Liquid;Add the water of 2 times of weight of filter residue, control temperature 90 DEG C and keep 2h, be then cooled to 30 DEG C, filter, obtain the second filtrate;By
One filtrate and the second filtrate merge according to mass ratio 2.5:1.5, in electric-field intensity 40kV/cm, burst length 500 μ s, pulse frequency
Carry out high-pressure pulse electric (PEF) sterilization 25min under the conditions of rate 350Hz and i.e. obtain extracts of Chinese herbal medicine;
The parts by weight of described mixed enzyme consist of: endo-beta-glucanase 20 parts, outer 1,4 beta-glucanase 18 parts, β-glucose
Glycosides enzyme 12 parts, zytase 18 parts, pentosanase 18 parts, Pullulanase 25 parts, beta amylase 12 parts, acid protease 12 parts,
Pectase 12 parts, seminase 12 parts, glucose oxidase 6 parts, acid phosphatase 8 parts, 6 parts of lipase;
Described concentration of alcohol is 75%.
Embodiment 3
A kind of liquid compound enzyme for brewing, is prepared by the raw material of following parts by weight:
Liquid enzyme formulation 40 parts, hops extract 10 parts, sugar 8 parts, natural 7 parts, extracts of Chinese herbal medicine 6
Part, antibacterial peptide 5 parts, thickener 4 parts, beta-schardinger dextrin 4 parts, polyalcohol 3 parts, glutathione 3 parts, metal chloride 2 parts, ammonium sulfate
2 parts, cysteine 0.8 part, bovine serum albumin(BSA) 0.2 part.

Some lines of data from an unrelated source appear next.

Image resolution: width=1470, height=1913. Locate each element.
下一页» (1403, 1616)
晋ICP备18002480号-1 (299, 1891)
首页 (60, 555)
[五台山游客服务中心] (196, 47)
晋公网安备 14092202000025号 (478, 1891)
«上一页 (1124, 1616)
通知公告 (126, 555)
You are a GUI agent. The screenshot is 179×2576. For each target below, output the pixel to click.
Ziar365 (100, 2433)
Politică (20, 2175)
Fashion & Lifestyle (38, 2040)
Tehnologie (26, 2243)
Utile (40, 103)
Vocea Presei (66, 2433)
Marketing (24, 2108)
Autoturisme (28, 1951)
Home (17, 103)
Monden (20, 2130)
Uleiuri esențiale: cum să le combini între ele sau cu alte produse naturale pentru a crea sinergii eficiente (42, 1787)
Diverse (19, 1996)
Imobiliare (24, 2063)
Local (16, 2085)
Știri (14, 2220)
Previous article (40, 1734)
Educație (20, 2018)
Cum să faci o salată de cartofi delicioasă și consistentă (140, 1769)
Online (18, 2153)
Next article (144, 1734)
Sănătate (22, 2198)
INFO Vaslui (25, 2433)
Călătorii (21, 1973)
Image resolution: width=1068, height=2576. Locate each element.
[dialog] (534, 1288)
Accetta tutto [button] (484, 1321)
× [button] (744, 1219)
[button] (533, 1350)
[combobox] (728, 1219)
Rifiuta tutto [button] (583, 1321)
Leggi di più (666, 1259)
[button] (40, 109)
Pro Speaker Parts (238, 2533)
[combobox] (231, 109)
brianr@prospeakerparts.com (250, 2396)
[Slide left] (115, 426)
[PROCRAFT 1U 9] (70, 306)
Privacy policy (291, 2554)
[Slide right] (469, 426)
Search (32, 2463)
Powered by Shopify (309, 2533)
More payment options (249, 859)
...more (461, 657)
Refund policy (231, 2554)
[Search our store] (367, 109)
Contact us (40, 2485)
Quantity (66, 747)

Described liquid enzyme formulation is uniformly mixed by middle temperature amylase, dextranase, zytase 3.5:1.2:0.8 by volume
Close;
Described sugar is that trehalose, GL-B, glucose 7:2:3 in mass ratio uniformly mixes;
Described natural is by grape pip procyanidin, Rosmarinus officinalis extract and apricot leaf extract 5:3 in mass ratio:
2 uniformly mix;
Described thickener is uniform by carragheen, Arabic gum, gelatin, xanthans, CMC 4:3:2:1.5:0.8 in mass ratio
Mixing;
Described polyalcohol is uniformly mixed by polyethylene glycol, glycerine, sorbierite, dithiothreitol (DTT) 9:5:3:2 in mass ratio;
Described metal chloride is zinc chloride, calcium chloride, sodium chloride, magnesium chloride, iron chloride 4:2.5:2 in mass ratio:
1.5:0.2 uniformly mixes;
Described hops extract is prepared by embodiment 1;
Described extracts of Chinese herbal medicine is prepared by embodiment 2;
Preparation method: in terms of parts by weight, the most accurately weighs thickener according to above-mentioned formula, adds its quality 5 times
Sterilized water, soaking at room temperature 6h, the stirring of intensification limit, limit, 85 DEG C of insulation 25min, stirring, fully dissolve, continue insulation, while stirring
Be sequentially added into beta-schardinger dextrin, polyalcohol, sugar, metal chloride, be then cooled to 30 DEG C, be sequentially added into while stirring ammonium sulfate,
Cysteine, glutathione, antibacterial peptide, natural, bovine serum albumin(BSA), extracts of Chinese herbal medicine, hops extract,
Liquid enzyme formulation fully dissolves, mixes, and is 5.2 by lactic acid regulation liquid compound enzyme pH value, stablizes 1.5h, simultaneously in electric-field intensity
40kV/cm, burst length 500 μ s, carry out high-pressure pulse electric (PEF) and be sterilized under the conditions of pulse frequency 350Hz, aseptic filtration,
Sterile filling i.e. obtains liquid compound enzyme.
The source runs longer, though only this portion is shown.